[398] Rapidly Changing Situation (2)
After the celebratory dinner for her promotion to Certified Grade 5 mage, Shiina arrived back at the dorm pleasantly tipsy.
She had received countless bouquets, but the only one she carried inside was the one Shirone had given her.
Kicking off her shoes and looking down, she found dozens of congratulatory letters piled up from various institutions.
Gathering a stack, Shiina sat at her desk, tossed her hair back, and examined them one by one.
The list seemed endless: Tormia National Defense Magic Research Institute, the Royal Magic Museum, the Climate Association, the Mage Pension Fund, and more.
"Huh. I actually did it."
She shrugged off her coat and stood. The hangover wasn't the problem, but she had sweated a lot and wanted a wash first.
She tossed her jacket onto the desk and noticed a distinctive seal among the letters.
"Kaizen School of Swordsmanship?"
Born into the Olifer family and raised as a mage, she had little connection to swordsmanship.
"Someone I met through the instructors' association?"
Shiina tore the letter open and checked the name.
Parka Kuan.
"Oh… Kuan."
She remembered Kuan from the matchmaking meeting last year—an arrangement pushed by the Olifer family. It had been a decent match, she recalled: his tone was cold and his manner austere, but he hadn't been rude.
"How did he know to send a letter?"
Maybe he'd heard through the instructors' association. But swordsmanship and magic were such different fields that, unless he'd been paying particular attention, he might not have known.
"I should write back."
Wearing only her underwear, Shiina sat back down. She opened a drawer, took out stationery, dipped a fountain pen in ink, and set the nib to the paper.
Plop.
A single dot appeared on the blank page and lingered for a long moment.
'Armin oppa…'
If there was one person whose congratulations she wanted, it was Armin.

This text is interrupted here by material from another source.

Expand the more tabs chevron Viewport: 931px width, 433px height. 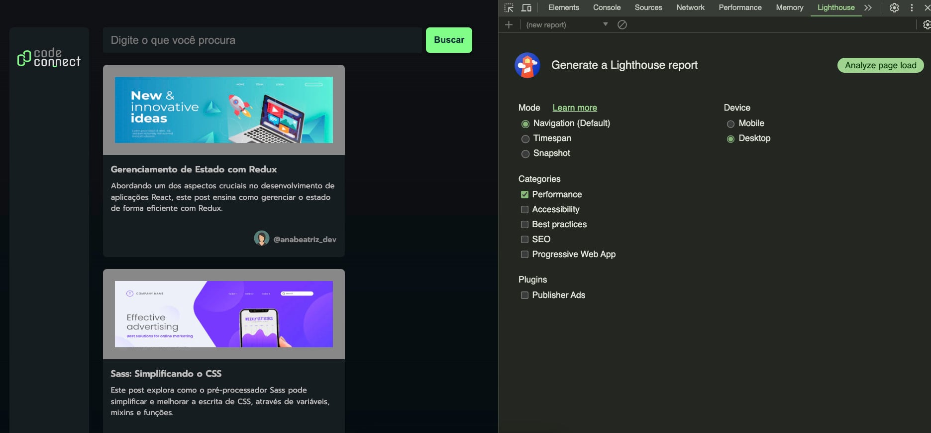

The one who had sacrificed his sight for her in childhood. If not for him, she could never have dreamed of reaching this place.
Shiina slid the dotted sheet back into the drawer. She felt a bit guilty toward Kuan, but the memory of Armin she had already let go of left no emptiness.
'Is he doing all right? He hasn't published anything either.'
Since leaving Creas, not a single letter had come from him.
He had been the sort to write at least once every three months, so she worried something might have happened.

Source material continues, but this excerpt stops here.